UAC w windowsie to szajs jakich mało... windows jest tak wspaniałomyślnie skonstruowany, że niezależnie od tego typu zabezpieczeń i tak dzieje się co się chce.

Tzn. co się dzieje?

Przenoszenie zasobów między kompami z windowsem jest do bani, choć zależy od softu.

A konkretnie?

w windowsach mogą natomiast stać sobie pliki o słitaśnych nazwach "siuhf3h37h", nie wiadomo do czego to jest, nie można otworzyć, ale stać stoi bo jak usuniesz to nie wiadomo co to będzie...

Jak się bezmyślnie miesza w plikach systemowych, to może i faktycznie da się coś zepsuć. Ale po co to robić?

UAC tylko przeszkadza, pliki o dziwnych nazwach stoją często gdzie chcą i to niezależnie od tego czy się grzebie w systemie czy nie. Bardzo często wystarczy zwykła aktualizacja lub nawet przeinstalowanie sterowników by pojawiły się foldery-krzaki z plikami, które nic nie mówią, fakt, może i to jest wina autorów softu, którzy czasem nieudolnie robią takie wstawki, ale jednak to Windows tym zarządza i gdyby MS inaczej to zrobił myślę, że nie byłoby takich baboli - najzwyczajniejsza aktualizacja, a czasem robi się bagno...

Przenoszenie plików: zależne, jest spora część app, która ma gdzieś rejestr i działa wszędzie tak samo zajebiście, ale większość po prostu nie nadaje się do używalności po zrobieniu backup'u. Konkrety? - wiele programów, gier, ale nie przytoczę nazw bo nie pamiętam, które i w jakim momencie/sytuacji przestały współpracować.

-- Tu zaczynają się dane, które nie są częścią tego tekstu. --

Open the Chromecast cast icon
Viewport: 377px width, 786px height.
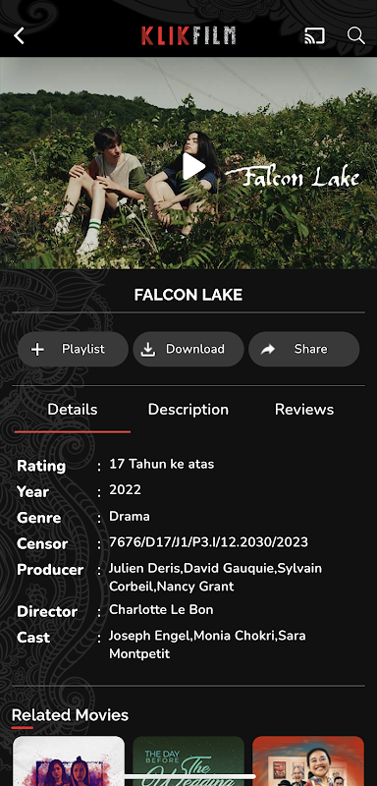coord(314,35)
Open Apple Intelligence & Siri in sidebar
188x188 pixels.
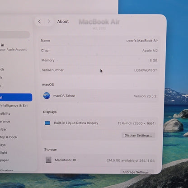click(x=14, y=105)
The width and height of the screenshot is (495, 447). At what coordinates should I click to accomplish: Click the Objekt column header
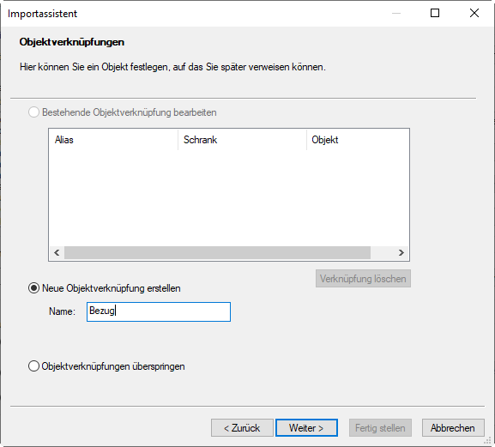point(358,140)
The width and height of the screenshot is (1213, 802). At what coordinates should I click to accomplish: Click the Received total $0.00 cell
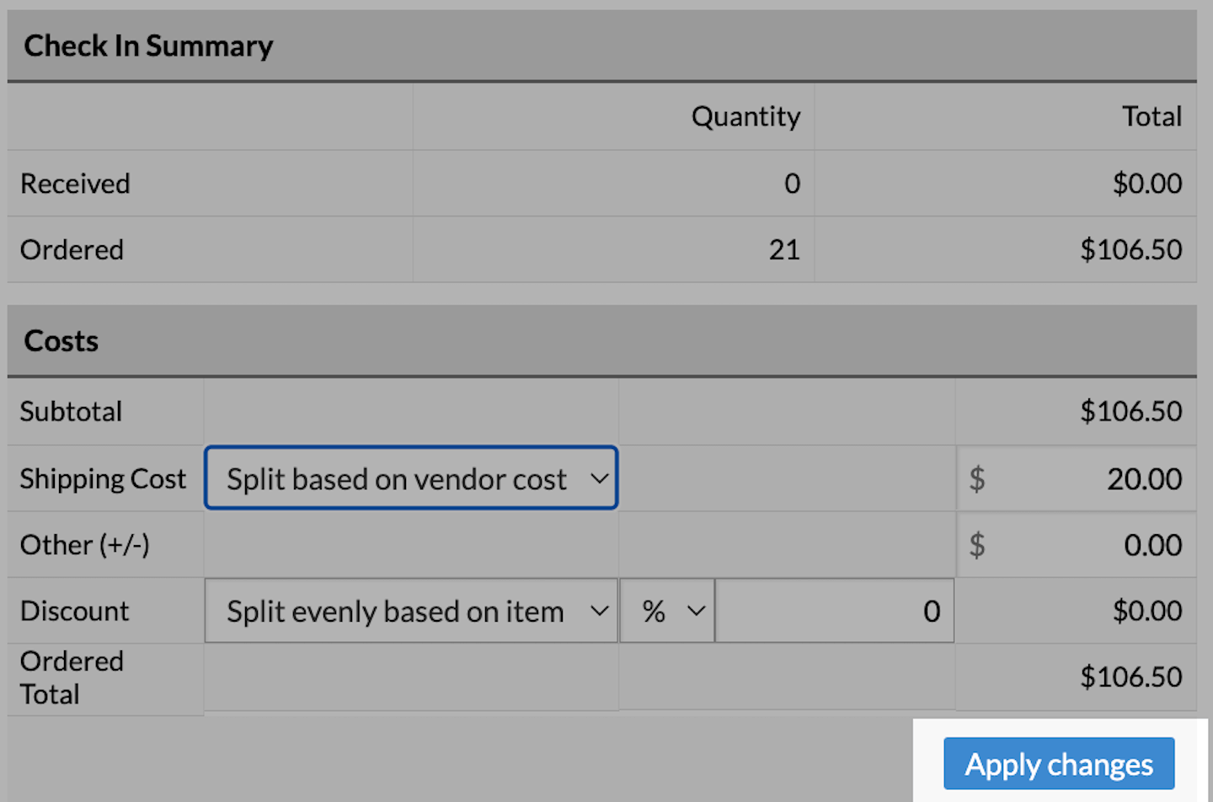1147,184
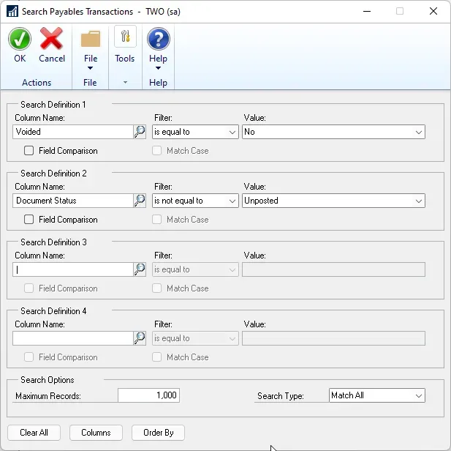Screen dimensions: 451x451
Task: Enable Field Comparison in Search Definition 1
Action: 29,151
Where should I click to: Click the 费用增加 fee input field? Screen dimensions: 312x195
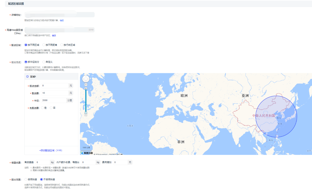120,162
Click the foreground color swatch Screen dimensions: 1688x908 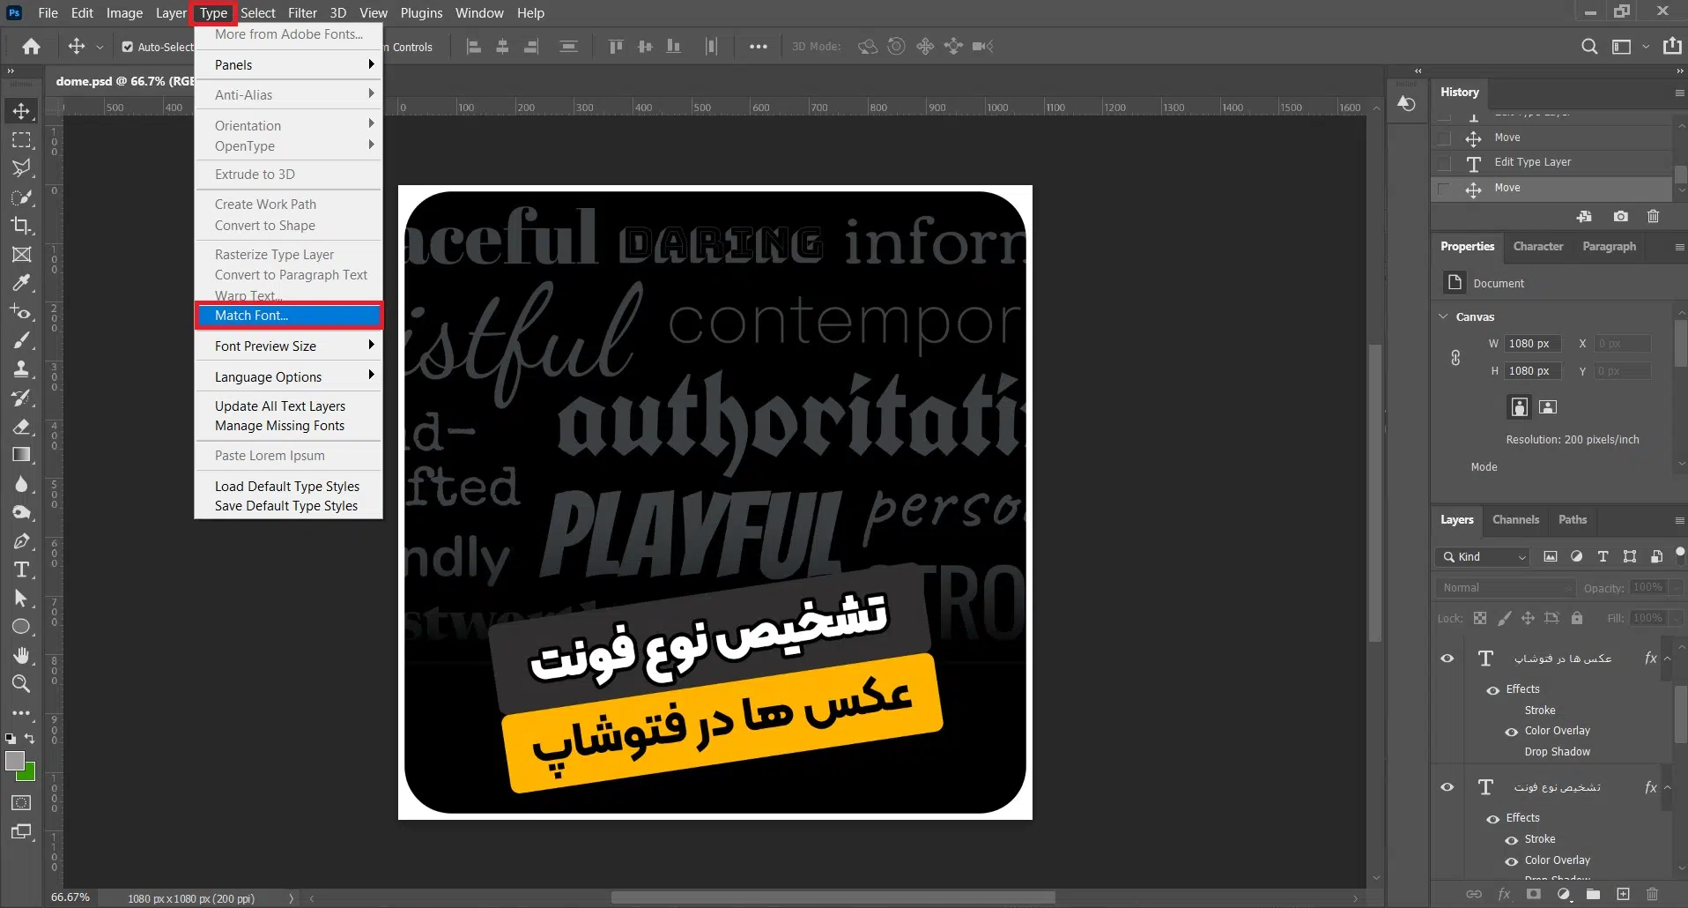15,761
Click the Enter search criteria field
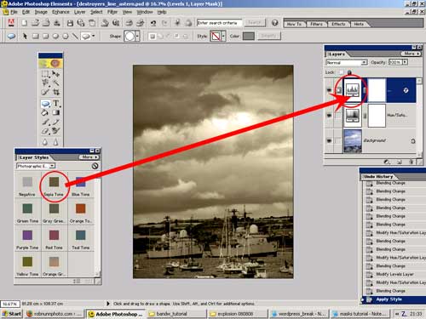Viewport: 426px width, 319px height. point(219,23)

Co do grzebania w plikach systemowych i niszczenia windowsów, to z tym jest tak, że jak chcesz to nie zepsujesz, on będzie wstawał i jakoś ciułał, ale jak robisz coś super ważnego to się sam unicestwi.

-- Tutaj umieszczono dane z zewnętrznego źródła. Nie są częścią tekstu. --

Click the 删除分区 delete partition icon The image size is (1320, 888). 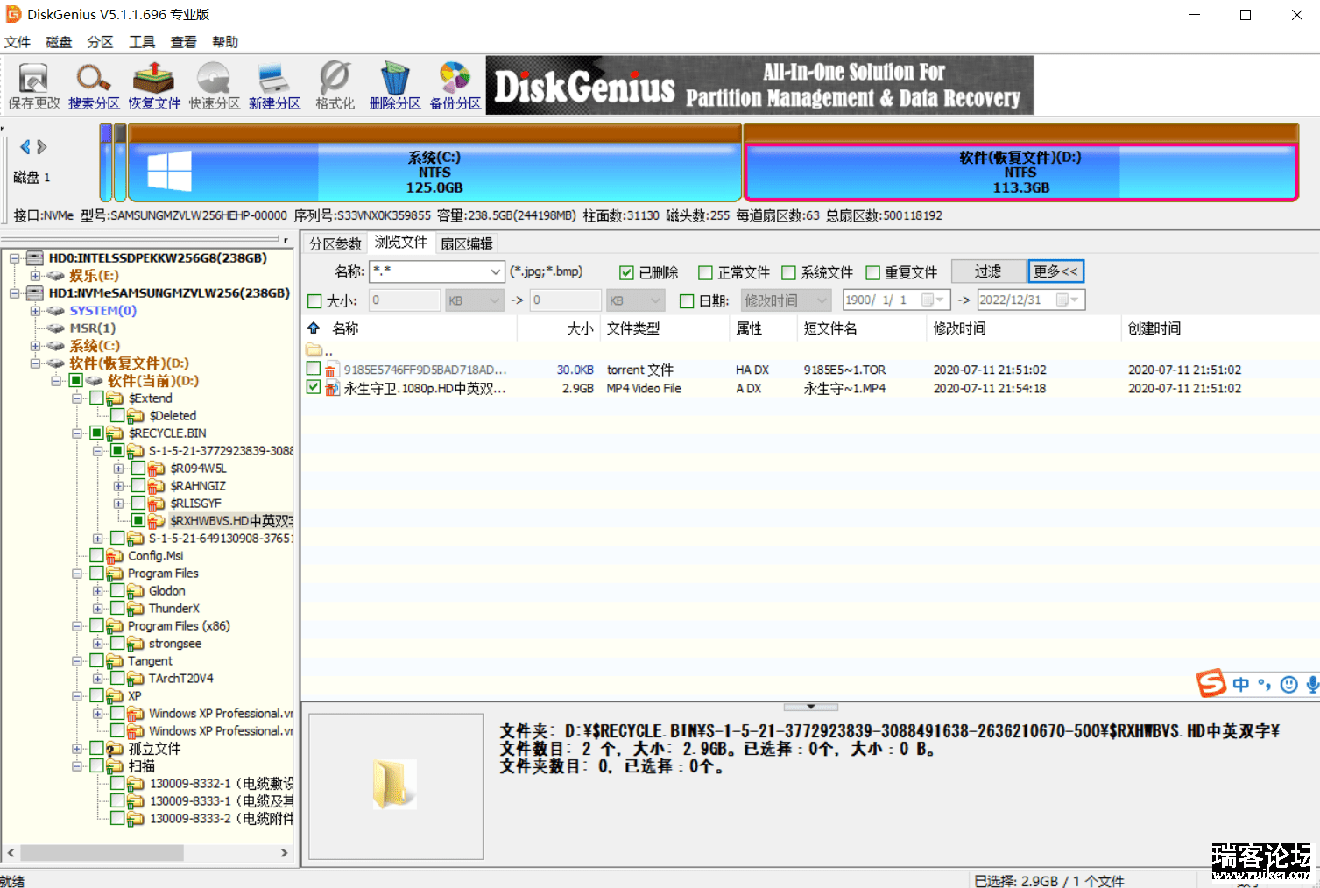tap(395, 86)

Ale tak jak wspomniałem, odkąd mam win7 to wszystko jest ok i nawet polubiłem ten system, XP wręcz znienawidziłem gdy krzaczył się zawsze gdy tylko była okazja no po prostu ZAWSZE: działa świetnie, wyłączam kompa, na drugi dzień odpalam i już nie działa, albo BSOD albo brak połowy plików systemowych i CHGW jak to się stało, szczególnie gdy wiedziałem, że nie miałem żadnego wirusa i nie robiłem nic co mogłoby narazić system na uszczerbek. Nauczyłem się i od czasu baboli z XP zawsze mam kopie zapasową najważniejszych danych w 3 miejscach ;]


...
edytowany 3x, ostatnio: lolq
somekind
Moderator
  • Rejestracja:około 17 lat
  • Ostatnio:3 dni
  • Lokalizacja:Wrocław
0
lolq napisał(a)

UAC tylko przeszkadza, pliki o dziwnych nazwach stoją często gdzie chcą i to niezależnie od tego czy się grzebie w systemie czy nie. Bardzo często wystarczy zwykła aktualizacja lub nawet przeinstalowanie sterowników by pojawiły się foldery-krzaki z plikami, które nic nie mówią, fakt, może i to jest wina autorów softu, którzy czasem nieudolnie robią takie wstawki, ale jednak to Windows tym zarządza i gdyby MS inaczej to zrobił myślę, że nie byłoby takich baboli - najzwyczajniejsza aktualizacja, a czasem robi się bagno...

Ale UAC to nie jest zabezpieczenie przed tymczasowymi plikami o dziwnych nazwach, lecz przed działaniami aplikacji bez pozwolenia użytkownika.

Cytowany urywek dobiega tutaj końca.